Côté stress, le changement est radical. Des travaux publiés dans
Brain, Behavior, and Immunity montrent que le
cortisol chronique abîme directement collagène et
élastine. Beaucoup racontent avoir arrêté de “tenir bon coûte que
coûte” pour intégrer chaque jour un sas de décompression :
respiration, marche, méditation, discussion. Une femme qui écrit
quelques lignes le soir explique que cela l’aide à « mettre de
l’ordre dans sa tête » avant de dormir, confie cette amie, citée par
Sain et naturel. Ce temps calme soutient aussi la plasticité
cérébrale, tout comme le fait de rester curieux, d’apprendre une
langue, la photo ou l’informatique.
Mindset, liens sociaux et sens : le
trio discret qui rajeunit l’âge perçu
Les personnes qui paraissent plus jeunes à 60 ans entretiennent
rarement leur jeunesse seules. Une étude de l’université Cornell a
lié des liens sociaux riches à des horloges épigénétiques plus
lentes et à moins d’inflammation. Concrètement, ces personnes
gardent quelques amitiés profondes, participent à un club, un
groupe de randonnée, une association. Elles continuent à poser des
questions, à débattre, ce qui garde le visage vivant et l’esprit
vif.
Leur regard sur l’âge compte aussi. La psychologue Becca Levy a
montré que des croyances positives sur le vieillissement
s’associaient à 7,5 ans d’espérance de vie en plus, et que
seulement 25 % de la façon dont on vieillit serait génétique.

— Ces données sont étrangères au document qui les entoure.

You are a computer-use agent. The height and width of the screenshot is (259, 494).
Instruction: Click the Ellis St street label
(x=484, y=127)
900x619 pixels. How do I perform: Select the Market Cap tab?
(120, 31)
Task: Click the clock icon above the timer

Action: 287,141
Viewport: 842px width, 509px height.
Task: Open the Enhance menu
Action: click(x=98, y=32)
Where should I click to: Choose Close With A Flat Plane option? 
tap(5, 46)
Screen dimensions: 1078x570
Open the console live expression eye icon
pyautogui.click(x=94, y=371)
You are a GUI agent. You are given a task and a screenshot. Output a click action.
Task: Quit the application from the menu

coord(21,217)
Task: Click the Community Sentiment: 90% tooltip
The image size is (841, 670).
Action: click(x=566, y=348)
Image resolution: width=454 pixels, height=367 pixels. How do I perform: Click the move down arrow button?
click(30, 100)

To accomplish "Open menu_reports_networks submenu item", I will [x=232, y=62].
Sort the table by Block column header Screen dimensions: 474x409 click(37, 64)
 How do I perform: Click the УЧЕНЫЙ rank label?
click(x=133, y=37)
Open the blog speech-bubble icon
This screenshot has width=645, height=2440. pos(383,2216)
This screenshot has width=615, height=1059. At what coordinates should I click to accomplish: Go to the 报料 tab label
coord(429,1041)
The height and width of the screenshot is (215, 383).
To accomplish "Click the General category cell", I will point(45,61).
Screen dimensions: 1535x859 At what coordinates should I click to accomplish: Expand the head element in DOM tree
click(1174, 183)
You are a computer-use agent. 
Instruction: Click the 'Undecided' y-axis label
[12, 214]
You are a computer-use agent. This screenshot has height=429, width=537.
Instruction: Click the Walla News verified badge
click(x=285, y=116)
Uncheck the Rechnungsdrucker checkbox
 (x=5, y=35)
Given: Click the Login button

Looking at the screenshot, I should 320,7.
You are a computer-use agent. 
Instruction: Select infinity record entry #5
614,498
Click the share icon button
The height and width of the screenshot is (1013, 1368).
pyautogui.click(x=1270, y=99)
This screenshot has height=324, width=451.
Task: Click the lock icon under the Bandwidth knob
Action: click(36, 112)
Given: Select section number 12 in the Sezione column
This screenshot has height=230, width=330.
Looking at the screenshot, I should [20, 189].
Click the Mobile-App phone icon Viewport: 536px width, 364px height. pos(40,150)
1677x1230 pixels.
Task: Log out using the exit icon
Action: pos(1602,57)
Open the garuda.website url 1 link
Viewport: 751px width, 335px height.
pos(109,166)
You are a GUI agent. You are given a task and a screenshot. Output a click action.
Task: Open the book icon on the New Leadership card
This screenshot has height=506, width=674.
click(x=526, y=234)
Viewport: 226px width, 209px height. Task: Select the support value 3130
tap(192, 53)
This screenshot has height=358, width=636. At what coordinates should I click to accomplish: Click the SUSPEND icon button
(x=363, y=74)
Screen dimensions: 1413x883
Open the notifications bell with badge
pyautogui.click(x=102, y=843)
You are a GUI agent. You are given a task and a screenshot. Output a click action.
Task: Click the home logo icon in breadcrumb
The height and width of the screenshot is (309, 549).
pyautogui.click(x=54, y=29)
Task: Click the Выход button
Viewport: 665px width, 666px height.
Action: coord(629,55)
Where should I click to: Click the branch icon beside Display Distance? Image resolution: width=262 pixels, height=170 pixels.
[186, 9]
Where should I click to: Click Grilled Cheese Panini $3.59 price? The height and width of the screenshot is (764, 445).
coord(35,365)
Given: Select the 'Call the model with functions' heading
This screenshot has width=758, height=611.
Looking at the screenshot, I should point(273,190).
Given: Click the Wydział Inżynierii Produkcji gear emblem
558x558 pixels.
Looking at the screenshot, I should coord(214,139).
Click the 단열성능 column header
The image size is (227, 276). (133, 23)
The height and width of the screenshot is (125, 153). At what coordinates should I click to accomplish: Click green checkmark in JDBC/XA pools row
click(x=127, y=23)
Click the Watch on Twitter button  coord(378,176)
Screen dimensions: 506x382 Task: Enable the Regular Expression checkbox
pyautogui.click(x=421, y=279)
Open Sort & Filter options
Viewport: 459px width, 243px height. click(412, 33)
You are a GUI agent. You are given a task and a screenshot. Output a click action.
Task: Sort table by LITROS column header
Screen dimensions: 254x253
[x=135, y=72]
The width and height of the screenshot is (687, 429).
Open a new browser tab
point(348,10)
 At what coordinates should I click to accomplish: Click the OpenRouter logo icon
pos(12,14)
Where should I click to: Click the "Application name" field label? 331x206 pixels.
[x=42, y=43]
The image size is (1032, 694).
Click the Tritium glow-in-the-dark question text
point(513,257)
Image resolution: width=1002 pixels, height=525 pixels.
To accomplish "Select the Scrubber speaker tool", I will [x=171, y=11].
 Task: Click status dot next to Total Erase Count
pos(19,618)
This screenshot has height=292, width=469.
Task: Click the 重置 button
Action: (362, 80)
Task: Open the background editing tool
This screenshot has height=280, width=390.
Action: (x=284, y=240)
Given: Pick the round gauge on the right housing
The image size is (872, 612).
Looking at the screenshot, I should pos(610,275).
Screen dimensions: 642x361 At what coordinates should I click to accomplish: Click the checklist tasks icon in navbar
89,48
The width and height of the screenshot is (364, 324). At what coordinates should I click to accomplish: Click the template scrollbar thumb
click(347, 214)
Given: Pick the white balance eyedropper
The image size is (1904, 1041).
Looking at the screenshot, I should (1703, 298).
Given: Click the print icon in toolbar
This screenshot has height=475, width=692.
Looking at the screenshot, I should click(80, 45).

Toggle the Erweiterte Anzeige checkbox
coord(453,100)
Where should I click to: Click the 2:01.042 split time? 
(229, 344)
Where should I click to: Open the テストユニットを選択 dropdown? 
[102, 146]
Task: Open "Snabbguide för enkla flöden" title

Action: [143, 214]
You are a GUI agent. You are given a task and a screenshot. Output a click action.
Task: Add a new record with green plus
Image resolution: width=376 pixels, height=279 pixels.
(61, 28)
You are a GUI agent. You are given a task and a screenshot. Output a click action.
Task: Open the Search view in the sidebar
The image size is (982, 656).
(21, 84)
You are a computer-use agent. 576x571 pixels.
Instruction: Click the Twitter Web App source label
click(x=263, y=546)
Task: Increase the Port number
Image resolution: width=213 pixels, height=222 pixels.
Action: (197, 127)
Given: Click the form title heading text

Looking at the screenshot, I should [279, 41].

Beaucoup refusent l’idée que tout décline après 40 ans, se donnent
une mission, même modeste : bénévolat, transmission d’un savoir,
aide à des proches. Ce sentiment d’utilité structure la journée,
soutient la posture et laisse, sur le visage, cette impression de
60 ans qui semblent mieux que leurs 40 ans.